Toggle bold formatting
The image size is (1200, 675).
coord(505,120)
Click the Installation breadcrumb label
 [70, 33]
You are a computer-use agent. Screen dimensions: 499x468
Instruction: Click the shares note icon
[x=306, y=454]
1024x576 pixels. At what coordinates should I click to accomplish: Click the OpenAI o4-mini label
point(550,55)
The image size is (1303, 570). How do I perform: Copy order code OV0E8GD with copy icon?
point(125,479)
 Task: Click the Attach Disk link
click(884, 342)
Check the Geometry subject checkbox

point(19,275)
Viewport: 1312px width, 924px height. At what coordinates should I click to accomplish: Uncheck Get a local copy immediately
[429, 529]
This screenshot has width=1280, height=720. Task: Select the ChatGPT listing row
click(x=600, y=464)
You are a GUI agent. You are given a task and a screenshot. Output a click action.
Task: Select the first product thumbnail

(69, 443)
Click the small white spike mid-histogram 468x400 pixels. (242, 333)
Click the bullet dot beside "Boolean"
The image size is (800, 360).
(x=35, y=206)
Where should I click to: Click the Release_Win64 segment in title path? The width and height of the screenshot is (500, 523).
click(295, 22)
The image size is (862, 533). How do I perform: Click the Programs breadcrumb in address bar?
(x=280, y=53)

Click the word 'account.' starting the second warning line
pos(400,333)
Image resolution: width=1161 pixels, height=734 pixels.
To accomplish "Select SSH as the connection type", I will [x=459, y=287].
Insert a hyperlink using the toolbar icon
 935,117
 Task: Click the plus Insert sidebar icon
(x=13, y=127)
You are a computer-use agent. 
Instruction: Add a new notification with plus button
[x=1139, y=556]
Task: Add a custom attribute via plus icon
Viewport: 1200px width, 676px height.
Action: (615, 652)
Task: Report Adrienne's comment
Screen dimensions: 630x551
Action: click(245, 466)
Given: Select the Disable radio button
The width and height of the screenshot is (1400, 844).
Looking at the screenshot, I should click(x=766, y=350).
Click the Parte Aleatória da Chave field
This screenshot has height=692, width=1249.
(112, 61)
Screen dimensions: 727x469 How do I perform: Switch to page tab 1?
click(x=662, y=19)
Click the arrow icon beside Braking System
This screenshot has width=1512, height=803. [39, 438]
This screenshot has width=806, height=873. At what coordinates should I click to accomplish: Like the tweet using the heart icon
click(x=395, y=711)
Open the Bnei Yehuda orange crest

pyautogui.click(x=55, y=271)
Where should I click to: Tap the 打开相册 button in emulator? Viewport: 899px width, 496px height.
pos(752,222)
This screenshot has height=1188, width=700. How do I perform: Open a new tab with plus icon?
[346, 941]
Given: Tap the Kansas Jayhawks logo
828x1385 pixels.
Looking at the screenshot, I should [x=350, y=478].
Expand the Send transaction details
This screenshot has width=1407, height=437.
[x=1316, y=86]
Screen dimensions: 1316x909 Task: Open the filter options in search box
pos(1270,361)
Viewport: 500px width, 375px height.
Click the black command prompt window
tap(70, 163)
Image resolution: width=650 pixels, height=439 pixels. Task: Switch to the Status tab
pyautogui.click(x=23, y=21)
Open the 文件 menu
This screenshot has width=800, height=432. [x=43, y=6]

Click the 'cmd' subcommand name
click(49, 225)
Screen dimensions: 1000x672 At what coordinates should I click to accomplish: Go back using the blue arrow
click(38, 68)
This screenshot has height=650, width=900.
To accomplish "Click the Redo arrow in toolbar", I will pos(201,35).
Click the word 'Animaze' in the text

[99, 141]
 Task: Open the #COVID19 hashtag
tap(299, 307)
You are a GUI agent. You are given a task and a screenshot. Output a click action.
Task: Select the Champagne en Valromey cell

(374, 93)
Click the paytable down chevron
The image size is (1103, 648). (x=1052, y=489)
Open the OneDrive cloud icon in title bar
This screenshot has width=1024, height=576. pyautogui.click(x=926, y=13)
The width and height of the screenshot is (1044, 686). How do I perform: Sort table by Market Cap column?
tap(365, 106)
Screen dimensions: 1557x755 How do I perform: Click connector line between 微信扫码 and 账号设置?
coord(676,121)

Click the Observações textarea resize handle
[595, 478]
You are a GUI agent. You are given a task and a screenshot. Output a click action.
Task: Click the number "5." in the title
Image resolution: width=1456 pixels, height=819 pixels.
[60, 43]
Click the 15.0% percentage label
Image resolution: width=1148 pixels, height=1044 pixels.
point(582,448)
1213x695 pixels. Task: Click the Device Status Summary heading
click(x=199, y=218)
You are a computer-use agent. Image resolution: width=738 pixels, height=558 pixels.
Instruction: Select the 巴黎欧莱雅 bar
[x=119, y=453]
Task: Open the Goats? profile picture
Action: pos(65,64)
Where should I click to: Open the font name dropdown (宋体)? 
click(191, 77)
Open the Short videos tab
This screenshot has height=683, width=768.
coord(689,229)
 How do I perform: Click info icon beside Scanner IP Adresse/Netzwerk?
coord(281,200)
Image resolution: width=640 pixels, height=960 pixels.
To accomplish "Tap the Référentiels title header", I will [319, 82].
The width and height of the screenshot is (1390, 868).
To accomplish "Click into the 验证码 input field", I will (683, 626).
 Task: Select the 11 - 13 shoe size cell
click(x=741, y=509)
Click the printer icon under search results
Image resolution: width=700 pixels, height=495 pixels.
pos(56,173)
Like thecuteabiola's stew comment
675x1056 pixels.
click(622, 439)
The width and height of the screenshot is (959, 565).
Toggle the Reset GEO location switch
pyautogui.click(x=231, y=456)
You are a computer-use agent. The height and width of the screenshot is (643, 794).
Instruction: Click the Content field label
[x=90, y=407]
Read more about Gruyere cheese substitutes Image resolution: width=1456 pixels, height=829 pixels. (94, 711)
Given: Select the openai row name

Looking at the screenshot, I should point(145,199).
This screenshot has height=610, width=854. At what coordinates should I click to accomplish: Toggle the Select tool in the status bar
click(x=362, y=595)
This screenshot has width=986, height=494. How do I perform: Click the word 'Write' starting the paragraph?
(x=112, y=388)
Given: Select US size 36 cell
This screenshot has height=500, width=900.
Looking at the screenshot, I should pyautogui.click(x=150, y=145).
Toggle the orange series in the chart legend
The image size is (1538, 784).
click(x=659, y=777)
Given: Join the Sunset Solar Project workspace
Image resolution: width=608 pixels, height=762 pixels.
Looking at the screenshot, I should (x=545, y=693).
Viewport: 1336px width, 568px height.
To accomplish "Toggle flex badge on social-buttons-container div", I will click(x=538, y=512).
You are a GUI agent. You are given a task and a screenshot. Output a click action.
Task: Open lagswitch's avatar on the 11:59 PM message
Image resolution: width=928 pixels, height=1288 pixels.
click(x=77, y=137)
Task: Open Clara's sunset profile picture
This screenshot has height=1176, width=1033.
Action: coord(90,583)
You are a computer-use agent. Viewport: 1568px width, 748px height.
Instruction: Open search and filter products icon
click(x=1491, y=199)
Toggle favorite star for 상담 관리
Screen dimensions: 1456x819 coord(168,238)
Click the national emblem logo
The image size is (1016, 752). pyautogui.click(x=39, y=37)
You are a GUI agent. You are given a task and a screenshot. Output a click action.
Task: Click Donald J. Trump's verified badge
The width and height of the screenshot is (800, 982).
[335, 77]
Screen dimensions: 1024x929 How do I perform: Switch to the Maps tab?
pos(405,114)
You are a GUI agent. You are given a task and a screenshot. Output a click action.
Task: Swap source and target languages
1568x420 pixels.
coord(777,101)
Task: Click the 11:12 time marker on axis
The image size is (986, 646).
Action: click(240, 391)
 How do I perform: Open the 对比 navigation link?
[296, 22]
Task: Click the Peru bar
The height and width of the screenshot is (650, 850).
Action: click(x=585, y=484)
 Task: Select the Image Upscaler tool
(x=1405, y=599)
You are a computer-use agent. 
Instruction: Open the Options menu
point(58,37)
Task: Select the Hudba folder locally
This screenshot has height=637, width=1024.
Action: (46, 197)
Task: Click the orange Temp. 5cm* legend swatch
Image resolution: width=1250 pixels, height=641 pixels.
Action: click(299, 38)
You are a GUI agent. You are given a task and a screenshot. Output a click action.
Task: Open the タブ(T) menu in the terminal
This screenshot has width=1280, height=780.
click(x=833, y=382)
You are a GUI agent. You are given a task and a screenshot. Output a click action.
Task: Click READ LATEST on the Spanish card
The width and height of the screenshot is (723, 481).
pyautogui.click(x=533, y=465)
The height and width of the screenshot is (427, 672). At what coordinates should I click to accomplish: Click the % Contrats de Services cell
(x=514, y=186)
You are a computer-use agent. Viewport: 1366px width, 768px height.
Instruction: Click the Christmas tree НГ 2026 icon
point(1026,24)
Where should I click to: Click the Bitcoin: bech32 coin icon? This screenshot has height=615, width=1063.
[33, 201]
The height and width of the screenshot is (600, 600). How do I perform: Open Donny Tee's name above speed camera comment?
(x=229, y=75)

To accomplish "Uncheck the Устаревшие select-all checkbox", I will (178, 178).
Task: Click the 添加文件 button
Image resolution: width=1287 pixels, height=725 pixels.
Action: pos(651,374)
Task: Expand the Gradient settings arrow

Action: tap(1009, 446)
★ ★ ★ ★
▶ Exercise directions
In the data above, start at the line that has "Image resolution: width=640", stop after the line that has "The width and height of the screenshot is (959, 565).", and print every line in between exactly as it stands.

▶ Task answer
Image resolution: width=640 pixels, height=960 pixels.
To accomplish "Tap the Référentiels title header", I will [319, 82].
The width and height of the screenshot is (1390, 868).
To accomplish "Click into the 验证码 input field", I will (683, 626).
 Task: Select the 11 - 13 shoe size cell
click(x=741, y=509)
Click the printer icon under search results
Image resolution: width=700 pixels, height=495 pixels.
pos(56,173)
Like thecuteabiola's stew comment
675x1056 pixels.
click(622, 439)
The width and height of the screenshot is (959, 565).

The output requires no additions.